Also, although the Kaguya HDTV experiment is primarily for promotional purposes, it looks like it returns useful scientific results as well -- in addition to your geological interpretation, the broad perspective of precise shadow lengths this image provides could certainly be used as a helpful cross-check on the topographic results to be obtained with the other instruments. I presume the Kaguya scientists must know exactly where the HDTV camera was located when this photo was taken (spacecraft longitude, latitude, elevation and universal time). Would it really require a lot of additional effort, or be "tipping their hand," to put that information in the caption?

That said, the Moon was a waning crescent on Jan 5th, so the image must, as your description implies, have been taken looking south. How it can be determined from this photo alone that the spacecraft was flying northward is less clear to me -- presumably that's evident from the full video, which is perhaps available somewhere else in the Image Gallery?

Judging from the terminator position on the wrinkle ridge in the lower left it may have been taken around 01 UT on Jan 5 (10 am JST?). The foreground craters are evidently Marius N, M and L with a tiny bit of Marius Q along the right margin, and a fragment of Rima Marius on the left. This region was previously imaged obliquely from the north (with opposite lighting) by the Metric Camera on Apollo 15 (series of frames around AS15-M-2612, where it is quite close to the horizon). Arizona State University should soon be releasing high resolution scans of those (as of March 1 they were up to AS15-M-2173).

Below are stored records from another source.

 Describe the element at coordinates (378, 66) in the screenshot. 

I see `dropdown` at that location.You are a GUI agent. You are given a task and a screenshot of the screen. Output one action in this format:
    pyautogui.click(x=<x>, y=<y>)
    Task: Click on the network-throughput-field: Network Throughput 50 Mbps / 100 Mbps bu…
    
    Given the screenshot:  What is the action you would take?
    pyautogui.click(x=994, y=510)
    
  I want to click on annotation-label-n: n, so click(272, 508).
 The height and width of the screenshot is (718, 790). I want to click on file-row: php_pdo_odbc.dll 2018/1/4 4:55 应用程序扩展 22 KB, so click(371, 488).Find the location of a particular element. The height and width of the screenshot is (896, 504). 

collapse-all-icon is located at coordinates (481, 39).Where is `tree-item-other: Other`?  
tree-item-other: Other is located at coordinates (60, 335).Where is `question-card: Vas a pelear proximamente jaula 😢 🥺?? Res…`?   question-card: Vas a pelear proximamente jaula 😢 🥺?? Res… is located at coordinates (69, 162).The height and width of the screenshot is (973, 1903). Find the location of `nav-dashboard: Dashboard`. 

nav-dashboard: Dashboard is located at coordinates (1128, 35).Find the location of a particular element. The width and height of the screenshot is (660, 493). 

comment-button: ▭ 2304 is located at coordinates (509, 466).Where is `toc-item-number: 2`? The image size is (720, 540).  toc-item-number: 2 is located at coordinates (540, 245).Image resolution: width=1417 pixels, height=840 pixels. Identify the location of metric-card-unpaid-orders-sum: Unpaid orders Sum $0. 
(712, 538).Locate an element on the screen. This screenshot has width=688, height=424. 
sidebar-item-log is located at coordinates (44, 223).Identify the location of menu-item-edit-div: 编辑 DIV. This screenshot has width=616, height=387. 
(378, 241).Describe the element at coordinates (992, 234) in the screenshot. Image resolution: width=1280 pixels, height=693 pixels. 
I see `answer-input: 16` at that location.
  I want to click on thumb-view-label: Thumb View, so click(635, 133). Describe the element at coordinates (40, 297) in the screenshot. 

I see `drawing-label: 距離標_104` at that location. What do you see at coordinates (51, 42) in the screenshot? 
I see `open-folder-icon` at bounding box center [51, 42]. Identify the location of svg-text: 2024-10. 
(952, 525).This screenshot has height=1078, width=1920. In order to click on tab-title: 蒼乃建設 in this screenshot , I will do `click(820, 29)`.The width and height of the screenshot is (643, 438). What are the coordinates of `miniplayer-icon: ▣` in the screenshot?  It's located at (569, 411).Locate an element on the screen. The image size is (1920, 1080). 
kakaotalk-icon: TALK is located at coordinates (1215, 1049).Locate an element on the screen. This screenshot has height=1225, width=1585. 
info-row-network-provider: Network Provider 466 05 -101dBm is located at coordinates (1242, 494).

Since we are so accustomed to looking at overhead views, readers may enjoy comparing this to the high resolution scans of Lunar Orbiter IV-157H. The arrowhead shaped depression near the middle of the Kaguya image (54.6W/15.0N on the Moon) is easy to spot in both. From there one can work over to the three peaks atop the flow (which, to me, look similar to most other peaks in the area). And working in the other direction, try to locate the famous (but unnamed) sperm-looking rilles to the SW of the arrowhead in the Kaguya image. With the Lunar Orbiter "map" as a guide, it's not hard to find them in the HDTV shot, but I don't think I would have known what they were. Rima Galilaei is out there too. Finally, working south from the arrowhead, one can see where the bright dustings of Reiner Gamma should be (did the spacecraft pass over them a little earlier?), and try to guess what that bright streak on the southern limb is. It must be much more clear from the video, but I'm assuming it's Reiner, casting its sunset shadow to the left, with maybe little Reiner L (highly foreshortened) on its flank?

The difference in appearances looking vertically versus from an oblique angle is certainly striking here!

-- Jim

(3) Bill and Jim
The HDTV has, I believe, and automatic light meter adjustment - it must have thought this was the right exposure, and it looks good on my laptop.

The Kaguya website is designed for artistic sensibility rather than effectiveness. For example, I saw this video at Houston - that is why I know the space craft was flying N to S, but it is too difficult to find it on the Kaguya video page - I wish they would provide a few words of areas depicted on each video!

I tried to stress in a previous LPOD and to Kaguya folks that there is great scientific value in the HDTV images. I hope they are ultimately made available for full study.